Highlights & Insights¶
- The unified parameterization philosophy is elegant: operating on dense point clouds in Euclidean space simultaneously encodes both shape and pose.
- Intrinsic symmetry handling is a key contribution: Theorem 1 proves that the learning objective is invariant under the assembly symmetry group \(\mathcal{G}\), requiring neither symmetry labels nor manual augmentation.
- Joint training across datasets with different part definitions enables transfer of geometric knowledge, a unique advantage of generative approaches.
- The lightweight overlap prediction pretraining is more scalable than the physics simulation-based pretraining used in GARF.
Limitations & Future Work¶
- SVD-based pose recovery is a post-processing step that may introduce errors.
- The choice of anchor part (largest volume) may be impractical in real-world applications.
- Inference requires multi-step ODE solving, making it slower than direct regression methods.
- Only rigid transformations are considered; non-rigid deformations are not addressed.
- The impact of the point sampling count \(M_i\) on performance is not thoroughly discussed.
Related Work & Insights¶
- Relation to DUSt3R: both directly regress point coordinates and extract poses, but DUSt3R targets camera pose while this work targets part pose.
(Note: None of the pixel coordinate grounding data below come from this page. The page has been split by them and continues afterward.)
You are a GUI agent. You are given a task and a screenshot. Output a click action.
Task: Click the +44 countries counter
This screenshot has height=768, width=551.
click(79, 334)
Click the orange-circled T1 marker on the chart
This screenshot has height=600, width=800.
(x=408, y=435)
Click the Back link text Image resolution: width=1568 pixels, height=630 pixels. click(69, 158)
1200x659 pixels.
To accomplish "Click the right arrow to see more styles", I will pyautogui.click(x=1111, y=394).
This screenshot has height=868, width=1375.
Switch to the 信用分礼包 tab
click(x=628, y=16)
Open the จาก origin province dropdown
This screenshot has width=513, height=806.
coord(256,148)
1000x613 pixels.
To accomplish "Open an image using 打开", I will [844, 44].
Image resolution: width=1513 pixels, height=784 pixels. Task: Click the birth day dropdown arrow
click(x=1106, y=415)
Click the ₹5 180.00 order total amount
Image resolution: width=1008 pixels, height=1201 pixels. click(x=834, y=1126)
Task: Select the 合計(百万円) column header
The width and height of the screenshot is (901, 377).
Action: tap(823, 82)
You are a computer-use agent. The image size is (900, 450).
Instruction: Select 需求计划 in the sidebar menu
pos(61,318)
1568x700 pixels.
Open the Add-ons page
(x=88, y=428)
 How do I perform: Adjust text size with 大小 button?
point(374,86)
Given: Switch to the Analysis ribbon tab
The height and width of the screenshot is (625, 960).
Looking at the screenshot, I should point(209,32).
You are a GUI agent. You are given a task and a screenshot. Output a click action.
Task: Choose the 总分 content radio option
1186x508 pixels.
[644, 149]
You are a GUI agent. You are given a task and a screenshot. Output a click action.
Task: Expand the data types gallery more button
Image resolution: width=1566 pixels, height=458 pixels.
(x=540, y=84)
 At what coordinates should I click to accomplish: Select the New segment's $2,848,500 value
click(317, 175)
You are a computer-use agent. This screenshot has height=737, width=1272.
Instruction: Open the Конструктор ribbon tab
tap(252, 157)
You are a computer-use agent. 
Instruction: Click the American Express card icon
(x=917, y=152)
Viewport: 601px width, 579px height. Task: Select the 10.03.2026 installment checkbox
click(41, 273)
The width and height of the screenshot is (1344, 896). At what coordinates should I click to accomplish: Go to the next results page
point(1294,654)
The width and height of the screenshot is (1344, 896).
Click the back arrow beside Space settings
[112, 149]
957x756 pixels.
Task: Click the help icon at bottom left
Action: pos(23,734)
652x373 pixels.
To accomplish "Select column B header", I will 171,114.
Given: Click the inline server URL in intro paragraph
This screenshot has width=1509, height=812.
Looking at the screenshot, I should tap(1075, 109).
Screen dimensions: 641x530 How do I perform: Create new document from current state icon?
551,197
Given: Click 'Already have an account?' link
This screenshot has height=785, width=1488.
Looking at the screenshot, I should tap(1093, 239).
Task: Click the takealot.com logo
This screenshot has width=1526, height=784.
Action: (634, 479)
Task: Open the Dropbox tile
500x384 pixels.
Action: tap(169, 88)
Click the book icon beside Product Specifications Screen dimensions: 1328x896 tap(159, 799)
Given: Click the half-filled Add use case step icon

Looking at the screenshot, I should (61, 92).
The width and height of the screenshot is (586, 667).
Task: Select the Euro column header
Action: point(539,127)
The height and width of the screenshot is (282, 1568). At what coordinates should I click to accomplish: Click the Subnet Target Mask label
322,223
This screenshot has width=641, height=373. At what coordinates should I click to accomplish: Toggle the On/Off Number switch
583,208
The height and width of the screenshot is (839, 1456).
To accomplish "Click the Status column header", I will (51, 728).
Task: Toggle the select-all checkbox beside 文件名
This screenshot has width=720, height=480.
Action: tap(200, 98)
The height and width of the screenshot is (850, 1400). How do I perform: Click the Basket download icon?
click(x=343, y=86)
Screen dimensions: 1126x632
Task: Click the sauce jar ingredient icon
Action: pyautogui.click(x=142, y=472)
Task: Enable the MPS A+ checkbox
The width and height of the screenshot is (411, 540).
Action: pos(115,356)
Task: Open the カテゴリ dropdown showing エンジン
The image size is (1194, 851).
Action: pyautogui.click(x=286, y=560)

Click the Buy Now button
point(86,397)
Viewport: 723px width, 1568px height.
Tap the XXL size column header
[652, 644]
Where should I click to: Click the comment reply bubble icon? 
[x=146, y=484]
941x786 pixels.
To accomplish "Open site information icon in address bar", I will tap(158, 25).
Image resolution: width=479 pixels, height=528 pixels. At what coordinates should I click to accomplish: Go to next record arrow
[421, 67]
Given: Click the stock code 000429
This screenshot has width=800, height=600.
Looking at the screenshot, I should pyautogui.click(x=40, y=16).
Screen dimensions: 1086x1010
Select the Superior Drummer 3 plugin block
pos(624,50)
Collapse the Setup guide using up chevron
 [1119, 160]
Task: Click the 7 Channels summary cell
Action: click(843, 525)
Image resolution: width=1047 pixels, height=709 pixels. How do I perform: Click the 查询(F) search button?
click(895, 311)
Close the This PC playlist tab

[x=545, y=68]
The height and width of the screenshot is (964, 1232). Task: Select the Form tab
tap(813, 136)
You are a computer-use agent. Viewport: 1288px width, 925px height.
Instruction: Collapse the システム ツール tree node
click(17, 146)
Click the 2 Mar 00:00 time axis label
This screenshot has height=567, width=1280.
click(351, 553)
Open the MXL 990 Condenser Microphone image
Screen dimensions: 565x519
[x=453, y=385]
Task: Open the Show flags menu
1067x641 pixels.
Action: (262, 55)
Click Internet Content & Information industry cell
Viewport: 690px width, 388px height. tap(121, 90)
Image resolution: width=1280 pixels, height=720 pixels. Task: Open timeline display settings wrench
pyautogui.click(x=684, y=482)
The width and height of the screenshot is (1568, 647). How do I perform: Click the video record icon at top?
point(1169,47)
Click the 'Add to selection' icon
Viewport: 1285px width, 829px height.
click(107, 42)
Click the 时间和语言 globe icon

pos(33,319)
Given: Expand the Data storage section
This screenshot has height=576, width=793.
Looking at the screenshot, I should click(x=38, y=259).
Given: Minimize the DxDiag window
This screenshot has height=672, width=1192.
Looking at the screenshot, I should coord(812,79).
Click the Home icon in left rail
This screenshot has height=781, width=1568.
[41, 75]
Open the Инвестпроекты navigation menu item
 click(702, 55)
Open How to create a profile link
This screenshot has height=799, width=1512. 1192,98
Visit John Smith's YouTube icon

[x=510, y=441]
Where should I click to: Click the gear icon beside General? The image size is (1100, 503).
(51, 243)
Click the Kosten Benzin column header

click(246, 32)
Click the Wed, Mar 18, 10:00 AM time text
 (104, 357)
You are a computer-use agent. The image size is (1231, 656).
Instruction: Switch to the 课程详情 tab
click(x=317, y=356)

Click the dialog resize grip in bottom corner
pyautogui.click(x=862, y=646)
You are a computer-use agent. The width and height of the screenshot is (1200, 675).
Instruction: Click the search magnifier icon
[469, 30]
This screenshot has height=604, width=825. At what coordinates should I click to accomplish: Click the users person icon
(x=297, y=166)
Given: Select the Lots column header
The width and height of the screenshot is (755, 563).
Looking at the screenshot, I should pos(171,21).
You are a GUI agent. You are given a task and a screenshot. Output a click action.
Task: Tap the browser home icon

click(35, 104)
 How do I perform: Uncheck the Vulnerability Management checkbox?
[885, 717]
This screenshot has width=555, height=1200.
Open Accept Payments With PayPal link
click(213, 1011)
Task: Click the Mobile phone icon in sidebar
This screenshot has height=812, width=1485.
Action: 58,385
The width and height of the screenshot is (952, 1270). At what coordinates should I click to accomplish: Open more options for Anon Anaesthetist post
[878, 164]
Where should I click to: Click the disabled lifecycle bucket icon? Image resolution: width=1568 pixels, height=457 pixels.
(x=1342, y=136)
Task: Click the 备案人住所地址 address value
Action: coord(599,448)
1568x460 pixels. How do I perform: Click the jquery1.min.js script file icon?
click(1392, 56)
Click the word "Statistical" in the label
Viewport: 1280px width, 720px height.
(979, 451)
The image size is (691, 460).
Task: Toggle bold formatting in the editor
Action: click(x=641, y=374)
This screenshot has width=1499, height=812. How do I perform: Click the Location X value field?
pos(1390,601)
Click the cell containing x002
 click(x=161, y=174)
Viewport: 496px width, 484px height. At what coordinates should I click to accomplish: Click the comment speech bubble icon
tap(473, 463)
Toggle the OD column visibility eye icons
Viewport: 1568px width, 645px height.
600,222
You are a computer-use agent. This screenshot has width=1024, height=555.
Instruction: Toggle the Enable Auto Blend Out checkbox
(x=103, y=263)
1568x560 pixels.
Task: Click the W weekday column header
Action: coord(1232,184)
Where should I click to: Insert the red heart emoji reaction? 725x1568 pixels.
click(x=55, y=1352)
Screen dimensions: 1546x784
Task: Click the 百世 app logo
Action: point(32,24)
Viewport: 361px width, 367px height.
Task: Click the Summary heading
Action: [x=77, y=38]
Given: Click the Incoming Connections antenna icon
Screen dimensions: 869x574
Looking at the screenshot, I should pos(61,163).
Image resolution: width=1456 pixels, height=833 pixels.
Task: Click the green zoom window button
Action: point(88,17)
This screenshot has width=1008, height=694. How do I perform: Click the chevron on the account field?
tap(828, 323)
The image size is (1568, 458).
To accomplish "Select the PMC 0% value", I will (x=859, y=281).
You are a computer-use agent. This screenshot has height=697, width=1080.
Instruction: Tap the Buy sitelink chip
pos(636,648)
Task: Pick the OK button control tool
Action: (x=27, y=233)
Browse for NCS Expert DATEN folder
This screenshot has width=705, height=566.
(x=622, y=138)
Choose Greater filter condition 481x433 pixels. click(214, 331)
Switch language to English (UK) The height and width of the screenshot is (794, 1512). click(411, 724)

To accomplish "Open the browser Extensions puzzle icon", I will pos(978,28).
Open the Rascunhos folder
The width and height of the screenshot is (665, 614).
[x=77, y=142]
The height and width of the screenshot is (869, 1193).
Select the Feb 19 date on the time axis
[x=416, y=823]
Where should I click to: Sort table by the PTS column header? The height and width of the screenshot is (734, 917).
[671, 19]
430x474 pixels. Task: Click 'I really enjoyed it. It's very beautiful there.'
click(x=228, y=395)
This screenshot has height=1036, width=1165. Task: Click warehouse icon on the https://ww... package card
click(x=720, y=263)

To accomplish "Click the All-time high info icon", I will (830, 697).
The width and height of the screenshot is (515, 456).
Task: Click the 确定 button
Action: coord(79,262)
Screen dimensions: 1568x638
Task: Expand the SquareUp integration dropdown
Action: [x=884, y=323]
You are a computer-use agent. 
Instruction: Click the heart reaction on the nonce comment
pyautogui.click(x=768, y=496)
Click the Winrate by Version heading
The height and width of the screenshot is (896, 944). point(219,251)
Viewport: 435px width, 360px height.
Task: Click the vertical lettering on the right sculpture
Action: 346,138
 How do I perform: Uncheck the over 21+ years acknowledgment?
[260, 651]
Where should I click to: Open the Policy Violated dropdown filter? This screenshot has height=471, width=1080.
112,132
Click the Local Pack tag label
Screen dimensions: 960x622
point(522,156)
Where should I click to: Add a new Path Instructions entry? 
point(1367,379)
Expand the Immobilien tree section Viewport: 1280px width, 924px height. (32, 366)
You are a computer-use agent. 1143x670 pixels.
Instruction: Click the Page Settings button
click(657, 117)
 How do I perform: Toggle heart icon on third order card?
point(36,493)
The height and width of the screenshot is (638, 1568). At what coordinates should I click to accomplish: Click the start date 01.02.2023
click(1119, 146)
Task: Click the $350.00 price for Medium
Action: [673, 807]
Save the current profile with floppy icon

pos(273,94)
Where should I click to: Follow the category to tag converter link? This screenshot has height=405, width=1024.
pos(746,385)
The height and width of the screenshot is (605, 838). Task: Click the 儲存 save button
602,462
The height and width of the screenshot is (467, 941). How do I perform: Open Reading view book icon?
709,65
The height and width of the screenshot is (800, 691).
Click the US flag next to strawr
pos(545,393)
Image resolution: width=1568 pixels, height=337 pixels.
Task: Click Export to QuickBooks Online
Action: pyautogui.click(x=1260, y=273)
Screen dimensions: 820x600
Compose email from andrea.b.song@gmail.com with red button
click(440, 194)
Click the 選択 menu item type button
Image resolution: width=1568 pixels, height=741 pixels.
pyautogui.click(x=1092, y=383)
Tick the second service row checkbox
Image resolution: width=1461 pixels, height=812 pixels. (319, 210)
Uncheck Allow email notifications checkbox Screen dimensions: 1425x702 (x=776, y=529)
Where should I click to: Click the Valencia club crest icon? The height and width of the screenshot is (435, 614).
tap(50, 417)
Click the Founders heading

- Comparison with GARF: GARF performs 6-DoF regression with fracture pretraining; this work performs dense point flow with overlap pretraining, offering greater generality.
- The application of flow matching to 3D geometry warrants continued attention.
- The proposed anchor-free evaluation protocol is a positive contribution to the community.
Rating¶
- Novelty: ⭐⭐⭐⭐⭐ A generative framework unifying registration and assembly with elegant symmetry handling.
- Experimental Thoroughness: ⭐⭐⭐⭐⭐ Six datasets, multiple tasks, comprehensive comparisons and ablations.
- Writing Quality: ⭐⭐⭐⭐ Clear structure with solid theoretical grounding.
- Value: ⭐⭐⭐⭐⭐ Establishes a new unified paradigm for 3D pose estimation with significant potential impact.